La crise du COVID au Brésil est un avertissement pour le monde entier, disent les scientifiques


Le personnel militaire désinfecte le monument du Christ Rédempteur à Rio de Janeiro le 13 août 2020 (Dado Galdieri / The New York Times)

Le personnel militaire désinfecte le monument du Christ Rédempteur à Rio de Janeiro le 13 août 2020 (Dado Galdieri / The New York Times)

RIO DE JANEIRO – COVID-19 a déjà laissé des traces de mort et de désespoir au Brésil, l’un des pires au monde. Aujourd’hui, un an après le début de la pandémie, le pays établit un autre record déchirant.

Aucun autre pays qui a connu une épidémie aussi importante n’est encore aux prises avec un nombre record de morts et un système de soins de santé au bord de l’effondrement.
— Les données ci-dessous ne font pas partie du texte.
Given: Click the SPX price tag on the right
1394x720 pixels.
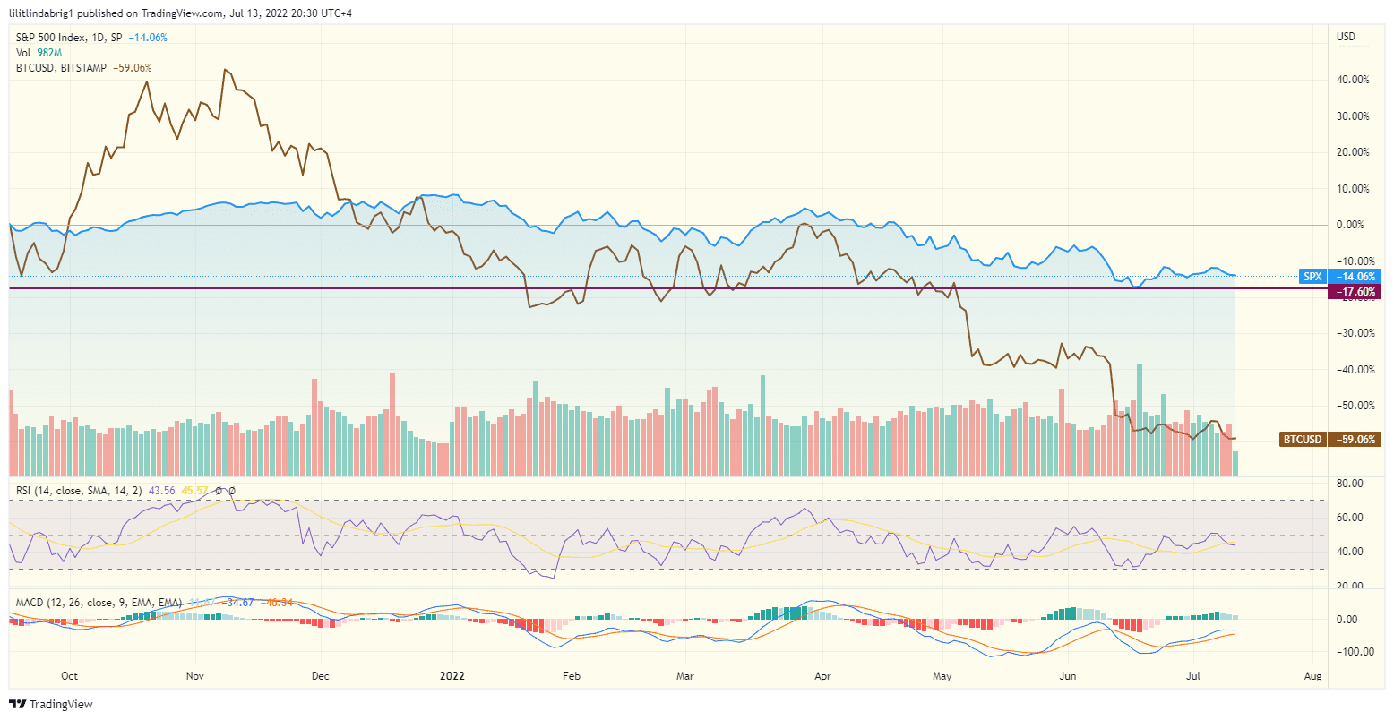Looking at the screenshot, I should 1312,277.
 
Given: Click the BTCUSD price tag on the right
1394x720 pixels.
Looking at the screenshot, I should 1303,440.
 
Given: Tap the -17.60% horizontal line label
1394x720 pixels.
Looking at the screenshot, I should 1355,292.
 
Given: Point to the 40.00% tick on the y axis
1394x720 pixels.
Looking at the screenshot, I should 1352,80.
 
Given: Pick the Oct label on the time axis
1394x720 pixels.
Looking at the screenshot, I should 69,676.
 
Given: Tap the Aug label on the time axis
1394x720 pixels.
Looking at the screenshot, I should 1313,676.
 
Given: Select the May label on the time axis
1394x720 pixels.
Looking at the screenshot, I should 941,676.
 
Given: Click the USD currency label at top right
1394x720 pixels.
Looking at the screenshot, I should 1346,37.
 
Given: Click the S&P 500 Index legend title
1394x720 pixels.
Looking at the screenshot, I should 54,38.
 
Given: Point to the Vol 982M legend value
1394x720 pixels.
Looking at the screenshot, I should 39,53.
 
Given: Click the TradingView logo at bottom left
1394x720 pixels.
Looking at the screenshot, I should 51,705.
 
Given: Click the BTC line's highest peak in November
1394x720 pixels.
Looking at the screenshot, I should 224,69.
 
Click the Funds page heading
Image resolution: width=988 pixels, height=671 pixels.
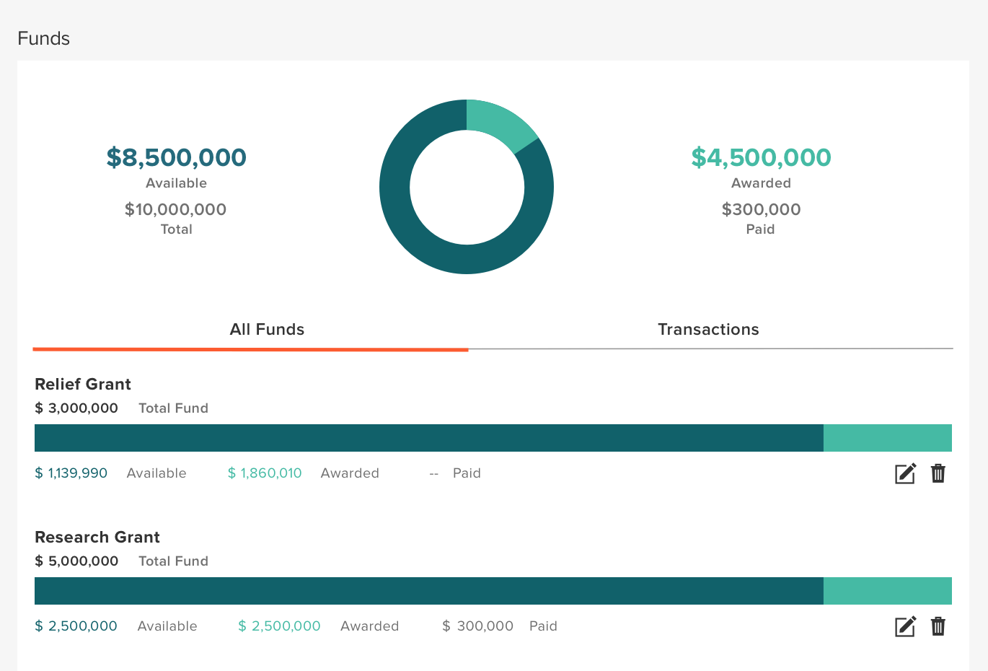tap(43, 38)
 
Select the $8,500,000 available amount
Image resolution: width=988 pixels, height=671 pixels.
tap(177, 157)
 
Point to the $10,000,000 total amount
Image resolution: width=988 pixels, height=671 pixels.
tap(176, 209)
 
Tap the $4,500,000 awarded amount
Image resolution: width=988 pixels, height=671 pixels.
tap(761, 157)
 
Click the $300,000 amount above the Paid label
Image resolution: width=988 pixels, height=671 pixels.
tap(761, 209)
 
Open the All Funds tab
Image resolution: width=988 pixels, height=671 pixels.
tap(267, 330)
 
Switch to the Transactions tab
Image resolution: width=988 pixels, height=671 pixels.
tap(708, 330)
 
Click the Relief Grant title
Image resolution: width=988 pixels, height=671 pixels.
tap(83, 384)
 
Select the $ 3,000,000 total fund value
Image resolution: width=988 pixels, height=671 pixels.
tap(76, 408)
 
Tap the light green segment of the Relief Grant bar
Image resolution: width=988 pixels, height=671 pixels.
tap(887, 438)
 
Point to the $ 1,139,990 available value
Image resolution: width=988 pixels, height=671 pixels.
tap(71, 473)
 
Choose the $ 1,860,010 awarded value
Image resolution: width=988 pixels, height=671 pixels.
tap(265, 473)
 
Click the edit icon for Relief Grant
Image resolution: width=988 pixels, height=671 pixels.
tap(905, 473)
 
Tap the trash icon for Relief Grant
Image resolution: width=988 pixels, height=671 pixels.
tap(938, 473)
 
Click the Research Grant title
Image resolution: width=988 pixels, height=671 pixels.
tap(97, 537)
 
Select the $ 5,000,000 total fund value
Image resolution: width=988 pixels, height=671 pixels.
tap(76, 561)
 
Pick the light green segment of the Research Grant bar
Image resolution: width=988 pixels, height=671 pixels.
tap(887, 591)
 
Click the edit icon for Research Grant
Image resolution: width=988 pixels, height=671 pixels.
tap(905, 626)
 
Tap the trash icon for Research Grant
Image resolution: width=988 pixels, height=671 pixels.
tap(938, 626)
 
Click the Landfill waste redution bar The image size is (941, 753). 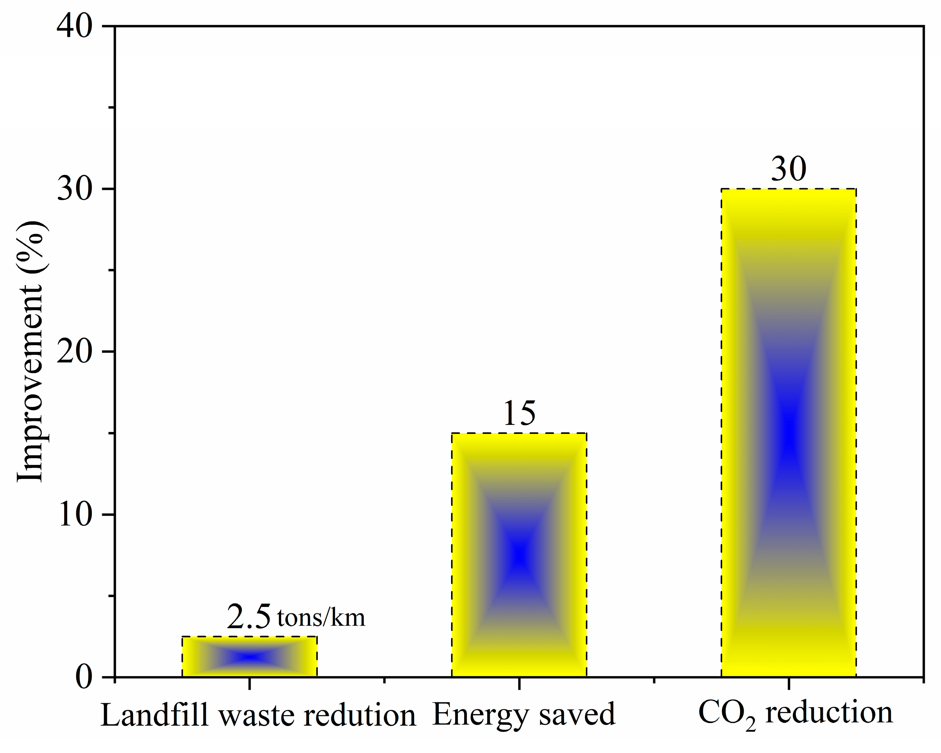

De nombreux autres pays durement touchés prennent plutôt des mesures provisoires vers un semblant de normalité.

Mais le Brésil se bat contre une variante plus contagieuse qui a piétiné une grande ville et se propage à d’autres, alors même que les Brésiliens rejettent les mesures de précaution qui pourraient les protéger.

Inscrivez-vous à la newsletter The Morning du New York Times

Mardi, le Brésil a enregistré plus de 1700 décès dus au COVID-19, le bilan le plus élevé en une journée de la pandémie.

«L’accélération de l’épidémie dans divers États conduit à l’effondrement de leurs systèmes hospitaliers publics et privés, ce qui pourrait bientôt devenir le cas dans toutes les régions du Brésil», a déclaré l’association nationale des secrétaires de santé dans un communiqué. «Malheureusement, le déploiement anémique des vaccins et la lenteur avec laquelle ils deviennent disponibles ne suggèrent toujours pas que ce scénario sera inversé à court terme.»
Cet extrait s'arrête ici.